Brussels – Italy, France, Spain, Greece, and Denmark will be the first five EU countries to test the online age verification app prototype developed and presented today (July 14) by the European Commission. Together with the adoption of the app, Brussels also points platforms in the direction of ways to limit the visibility of younger people’s accounts on social networks, thereby protecting them from the risk of abuse.
“Platforms no longer have any excuse to continue to implement practices that put children at risk,” exulted the Executive Vice-President for Technological Sovereignty and Security, Henna Virkkunen, when presenting the guidelines on child protection, provided for in the European Digital Services Act (DSA). According to the pilot project, users in the five member states will need to activate an app—once it becomes available nationwide—that will directly verify their age.
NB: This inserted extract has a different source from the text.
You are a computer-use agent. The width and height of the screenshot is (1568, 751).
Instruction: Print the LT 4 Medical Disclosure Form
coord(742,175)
In this way, online platforms will only receive proof of whether the user is of age, without having to request personal data themselves. “The issuing and submission processes will be handled by separate entities, ensuring privacy,” the European Commission assures. Furthermore, the provider of the proof “will not be informed of the services in which it is used.”

Denmark, France, Greece, Italy, and Spain are among the countries that are pushing Brussels to reflect on the need to set a digital age at the European level, and will be the first to adopt the prototype with a view to its integration into national digital wallets—to be introduced by the end of 2026—or the publication of a customised national age-verification app on app stores. In parallel, Brussels will launch extensive tests with online platforms, including pornographic and adult content sites. Technically, the European Commission suggests that the use of such an app can go much further and be extended to, for example, the purchase of alcohol. “Member States may decide to do so when adapting it to their national context or at a later stage,” reads a note from the EU executive.
Other aspects touched upon by the guidelines released today include platform design that creates addiction in users, cyberbullying, harmful content, and unwanted contact from strangers. According to the Commission, confirmation ticks for reading messages (or even more so ‘streaks‘, features of some social platforms that reward the posting of consecutive content), trigger addictive behaviour, to which minors are “particularly vulnerable”. Platforms should also prohibit accounts from downloading or copying via screenshots content posted by underage users to prevent the “unwanted dissemination of sexualised or intimate content.”
Then there is the issue of exposure to harmful content, often proposed by the platforms’ recommendation algorithms. Finally, Brussels suggested that platforms should default the accounts of minors as private, not visible to users who are not part of their friends list, to avoid the risk of them being contacted by strangers online.